**INPUT**
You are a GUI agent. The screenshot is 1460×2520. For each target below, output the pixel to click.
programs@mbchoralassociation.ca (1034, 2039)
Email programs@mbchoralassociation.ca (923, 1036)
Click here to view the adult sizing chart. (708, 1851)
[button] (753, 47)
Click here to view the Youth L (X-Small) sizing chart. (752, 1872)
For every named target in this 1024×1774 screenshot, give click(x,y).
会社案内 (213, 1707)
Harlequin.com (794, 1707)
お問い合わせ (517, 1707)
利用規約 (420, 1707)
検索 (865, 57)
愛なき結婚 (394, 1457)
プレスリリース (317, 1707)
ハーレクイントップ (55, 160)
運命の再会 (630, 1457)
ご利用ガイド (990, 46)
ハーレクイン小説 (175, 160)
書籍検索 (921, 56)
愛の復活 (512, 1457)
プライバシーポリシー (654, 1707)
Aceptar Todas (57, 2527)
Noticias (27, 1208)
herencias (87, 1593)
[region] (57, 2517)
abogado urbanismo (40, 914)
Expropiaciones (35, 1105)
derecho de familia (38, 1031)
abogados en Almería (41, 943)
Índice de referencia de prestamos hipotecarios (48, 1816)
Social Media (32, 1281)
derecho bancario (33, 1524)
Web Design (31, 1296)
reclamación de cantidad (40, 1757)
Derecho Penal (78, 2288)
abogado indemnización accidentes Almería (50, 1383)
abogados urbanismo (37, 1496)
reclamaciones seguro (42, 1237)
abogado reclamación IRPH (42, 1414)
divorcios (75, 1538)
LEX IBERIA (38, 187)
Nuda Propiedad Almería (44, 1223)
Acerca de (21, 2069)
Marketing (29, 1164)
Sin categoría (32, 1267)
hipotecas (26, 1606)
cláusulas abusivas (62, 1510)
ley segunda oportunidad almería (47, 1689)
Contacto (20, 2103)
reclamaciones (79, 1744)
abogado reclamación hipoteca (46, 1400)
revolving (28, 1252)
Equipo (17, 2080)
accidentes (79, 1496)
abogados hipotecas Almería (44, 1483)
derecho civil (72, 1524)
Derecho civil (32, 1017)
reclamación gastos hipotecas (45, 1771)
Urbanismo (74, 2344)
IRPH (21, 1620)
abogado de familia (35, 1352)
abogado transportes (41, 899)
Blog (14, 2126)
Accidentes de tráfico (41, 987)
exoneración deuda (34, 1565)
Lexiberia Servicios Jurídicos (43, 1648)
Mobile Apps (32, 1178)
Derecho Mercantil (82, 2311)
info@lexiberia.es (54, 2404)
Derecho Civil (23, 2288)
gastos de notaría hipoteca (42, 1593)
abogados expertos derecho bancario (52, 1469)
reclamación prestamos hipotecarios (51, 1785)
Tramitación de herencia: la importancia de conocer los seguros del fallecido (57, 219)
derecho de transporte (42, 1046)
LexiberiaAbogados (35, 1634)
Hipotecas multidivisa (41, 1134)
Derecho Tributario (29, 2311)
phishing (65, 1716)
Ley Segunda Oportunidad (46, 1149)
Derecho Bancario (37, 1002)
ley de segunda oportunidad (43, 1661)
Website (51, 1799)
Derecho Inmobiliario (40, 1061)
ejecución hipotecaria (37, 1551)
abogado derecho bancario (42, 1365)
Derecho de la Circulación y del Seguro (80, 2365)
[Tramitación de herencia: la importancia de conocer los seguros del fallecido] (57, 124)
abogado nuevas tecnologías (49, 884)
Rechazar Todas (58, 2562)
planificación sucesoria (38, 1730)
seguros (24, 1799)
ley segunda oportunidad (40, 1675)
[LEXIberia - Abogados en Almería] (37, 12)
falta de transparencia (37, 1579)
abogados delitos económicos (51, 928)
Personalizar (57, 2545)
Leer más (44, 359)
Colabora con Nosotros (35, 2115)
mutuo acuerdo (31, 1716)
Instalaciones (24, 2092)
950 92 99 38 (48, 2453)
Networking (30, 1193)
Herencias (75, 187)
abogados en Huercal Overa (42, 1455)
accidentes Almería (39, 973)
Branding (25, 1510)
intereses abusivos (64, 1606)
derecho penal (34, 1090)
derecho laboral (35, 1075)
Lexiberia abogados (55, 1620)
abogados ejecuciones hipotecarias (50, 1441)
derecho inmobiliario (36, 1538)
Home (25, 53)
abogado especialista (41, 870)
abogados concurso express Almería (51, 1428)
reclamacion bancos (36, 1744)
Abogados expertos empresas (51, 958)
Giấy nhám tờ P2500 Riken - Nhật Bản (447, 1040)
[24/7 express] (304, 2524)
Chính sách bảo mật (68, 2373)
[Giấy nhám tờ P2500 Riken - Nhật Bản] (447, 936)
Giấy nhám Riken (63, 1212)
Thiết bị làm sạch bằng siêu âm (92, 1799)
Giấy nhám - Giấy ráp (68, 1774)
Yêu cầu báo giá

**YOUR GOAL**
Copy out only the lines of the records above from the one with "ハーレクイントップ (55, 160)" through the one with "Derecho Civil (23, 2288)", exactly as they stand, both included.

**SOLVED PROBLEM**
ハーレクイントップ (55, 160)
運命の再会 (630, 1457)
ご利用ガイド (990, 46)
ハーレクイン小説 (175, 160)
書籍検索 (921, 56)
愛の復活 (512, 1457)
プライバシーポリシー (654, 1707)
Aceptar Todas (57, 2527)
Noticias (27, 1208)
herencias (87, 1593)
[region] (57, 2517)
abogado urbanismo (40, 914)
Expropiaciones (35, 1105)
derecho de familia (38, 1031)
abogados en Almería (41, 943)
Índice de referencia de prestamos hipotecarios (48, 1816)
Social Media (32, 1281)
derecho bancario (33, 1524)
Web Design (31, 1296)
reclamación de cantidad (40, 1757)
Derecho Penal (78, 2288)
abogado indemnización accidentes Almería (50, 1383)
abogados urbanismo (37, 1496)
reclamaciones seguro (42, 1237)
abogado reclamación IRPH (42, 1414)
divorcios (75, 1538)
LEX IBERIA (38, 187)
Nuda Propiedad Almería (44, 1223)
Acerca de (21, 2069)
Marketing (29, 1164)
Sin categoría (32, 1267)
hipotecas (26, 1606)
cláusulas abusivas (62, 1510)
ley segunda oportunidad almería (47, 1689)
Contacto (20, 2103)
reclamaciones (79, 1744)
abogado reclamación hipoteca (46, 1400)
revolving (28, 1252)
Equipo (17, 2080)
accidentes (79, 1496)
abogados hipotecas Almería (44, 1483)
derecho civil (72, 1524)
Derecho civil (32, 1017)
reclamación gastos hipotecas (45, 1771)
Urbanismo (74, 2344)
IRPH (21, 1620)
abogado de familia (35, 1352)
abogado transportes (41, 899)
Blog (14, 2126)
Accidentes de tráfico (41, 987)
exoneración deuda (34, 1565)
Lexiberia Servicios Jurídicos (43, 1648)
Mobile Apps (32, 1178)
Derecho Mercantil (82, 2311)
info@lexiberia.es (54, 2404)
Derecho Civil (23, 2288)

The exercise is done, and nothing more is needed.